Establish how many lines below contain the string "agent". Respond with that number alone.

§ Task material:
------

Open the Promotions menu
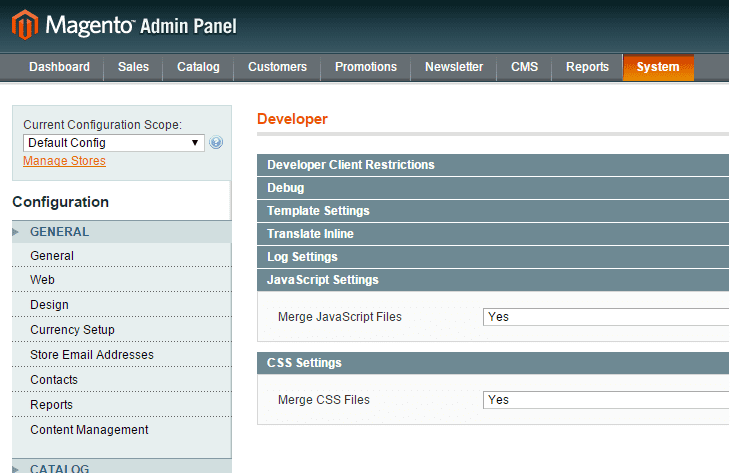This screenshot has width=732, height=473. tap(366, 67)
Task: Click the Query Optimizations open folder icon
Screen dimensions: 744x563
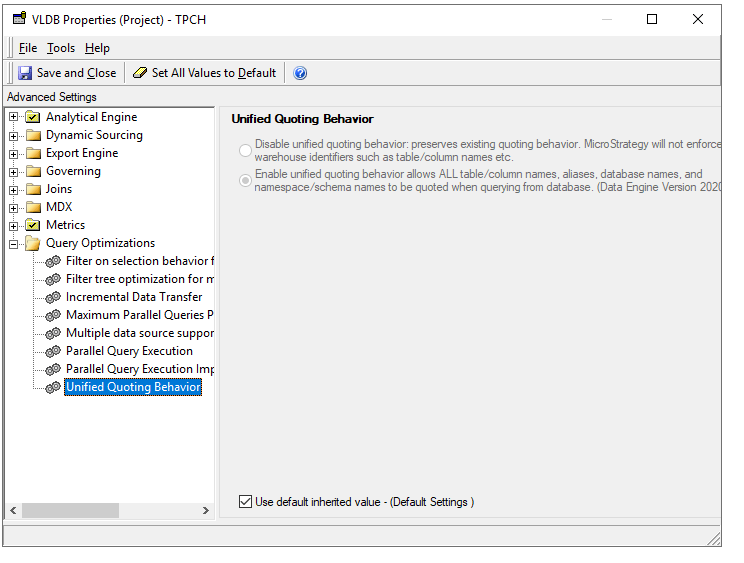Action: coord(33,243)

------

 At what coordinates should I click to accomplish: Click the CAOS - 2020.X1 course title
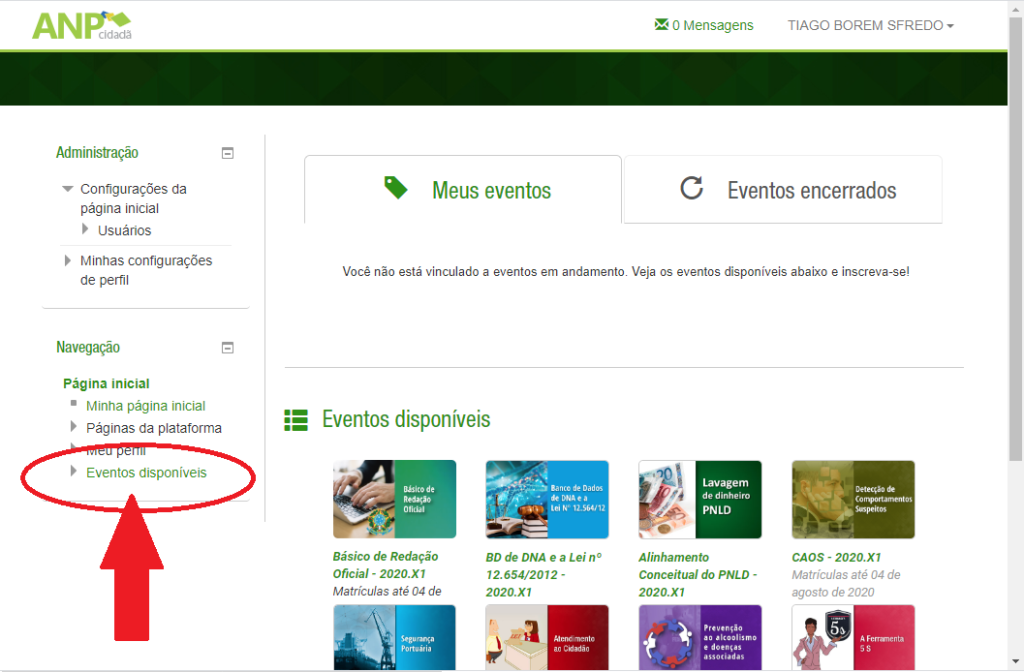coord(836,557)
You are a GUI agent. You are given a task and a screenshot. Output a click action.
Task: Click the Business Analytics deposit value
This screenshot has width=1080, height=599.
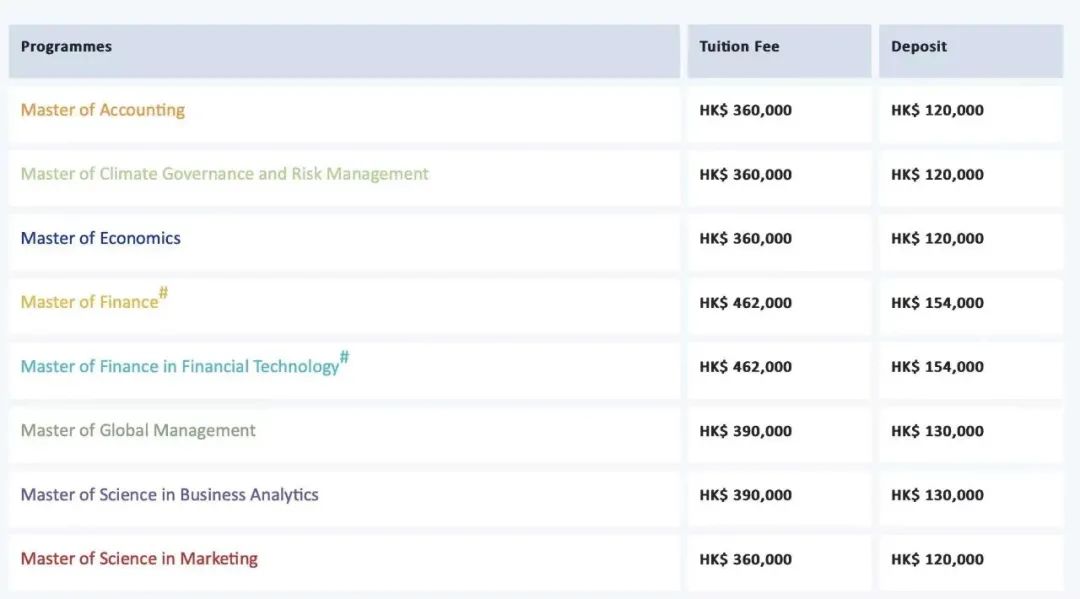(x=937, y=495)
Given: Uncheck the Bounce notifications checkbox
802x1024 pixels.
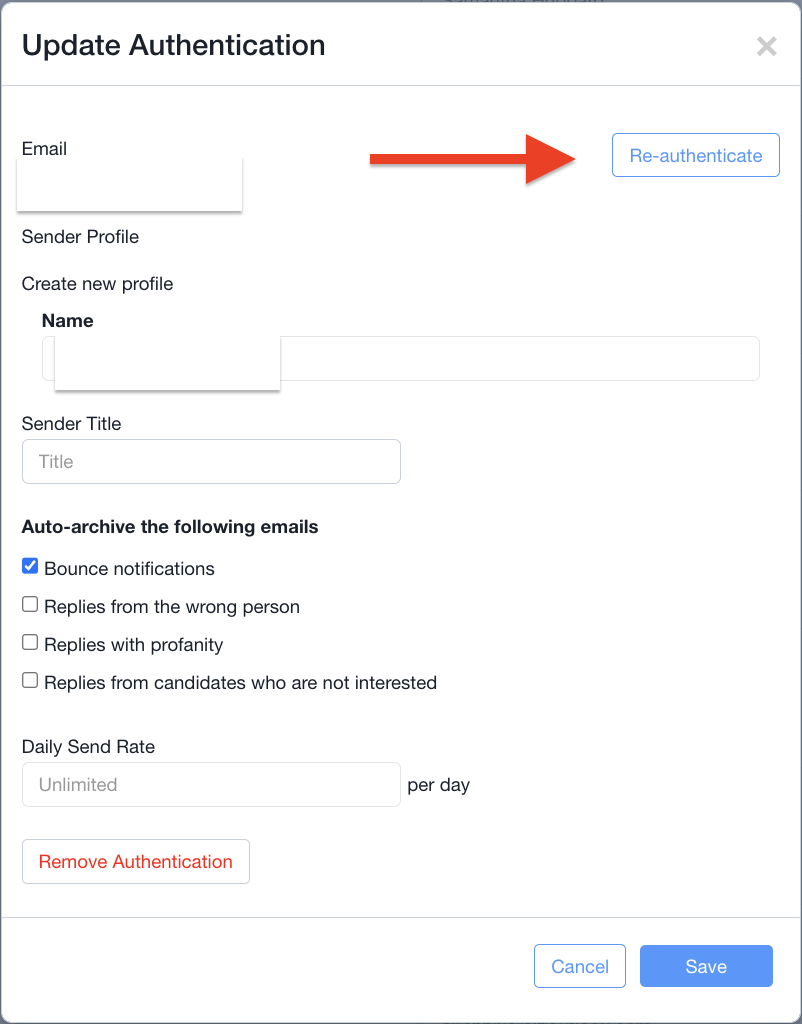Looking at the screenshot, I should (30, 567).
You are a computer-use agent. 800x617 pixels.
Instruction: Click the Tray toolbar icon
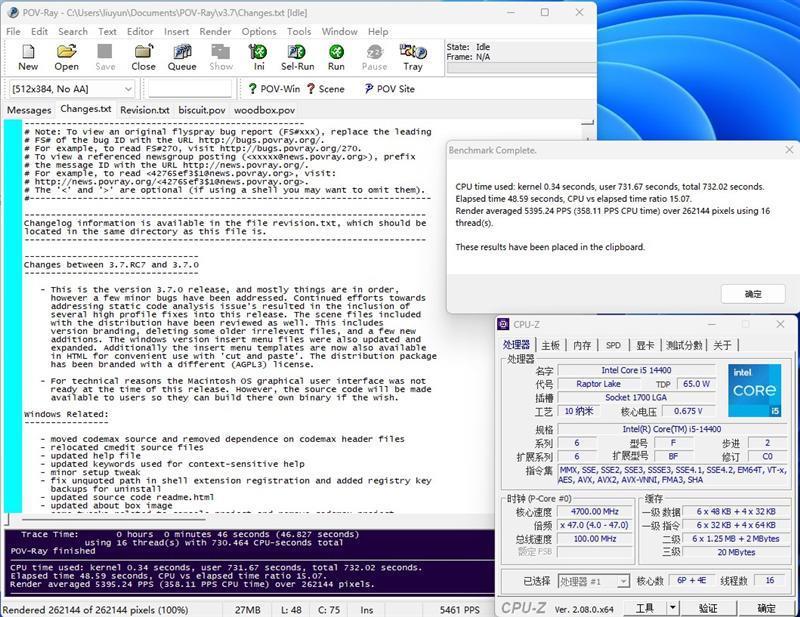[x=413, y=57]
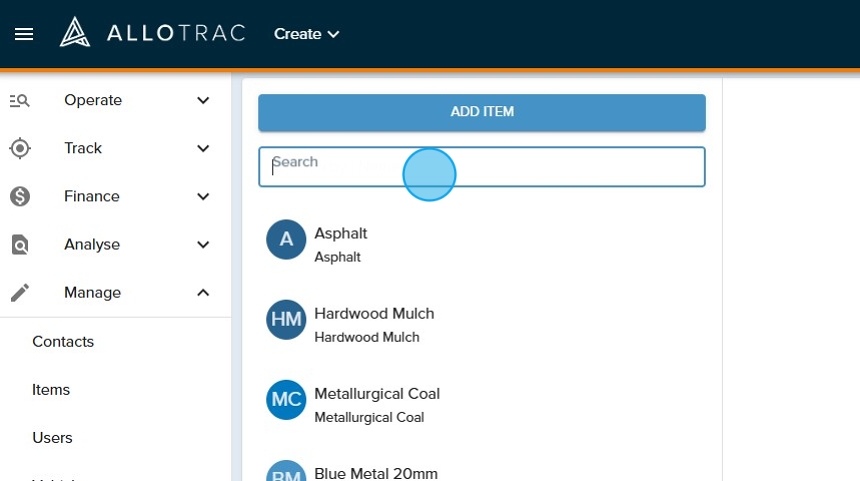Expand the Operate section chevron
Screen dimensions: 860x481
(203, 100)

------

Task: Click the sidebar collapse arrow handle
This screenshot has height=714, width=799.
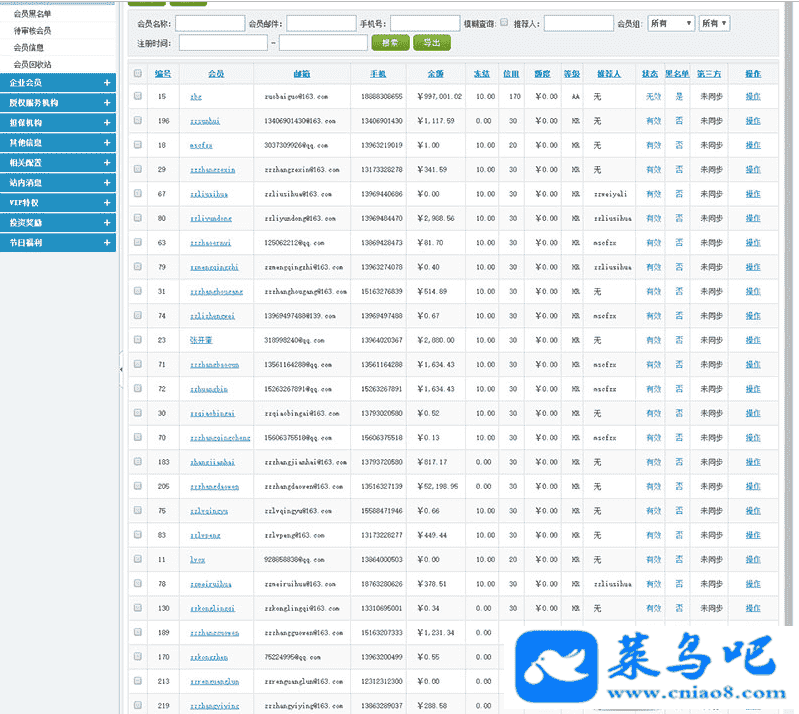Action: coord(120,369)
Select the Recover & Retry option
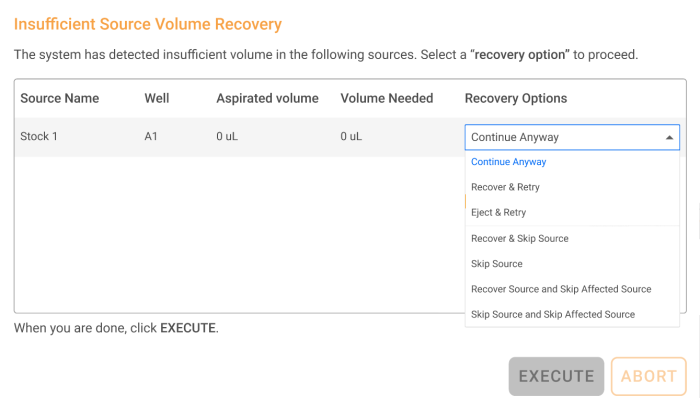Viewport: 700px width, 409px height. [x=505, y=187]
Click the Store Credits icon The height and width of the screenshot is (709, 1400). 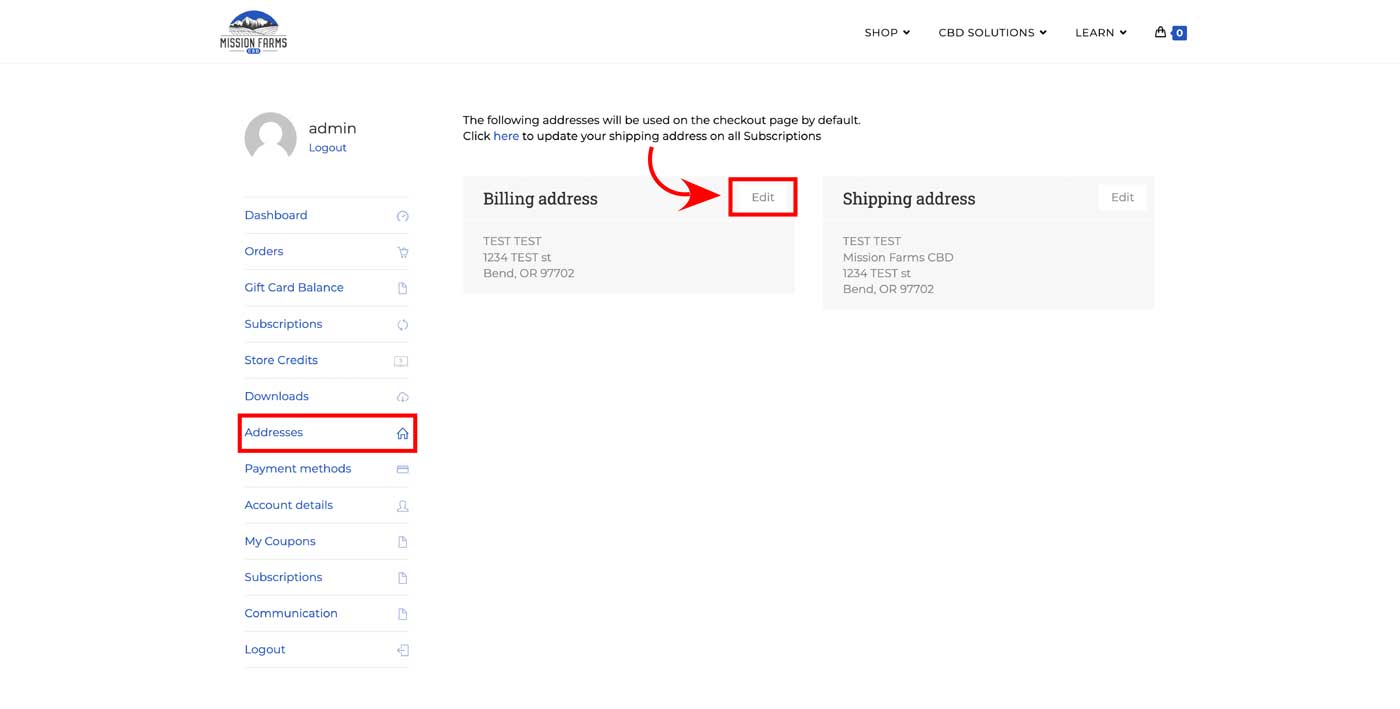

------

§ Task output:
2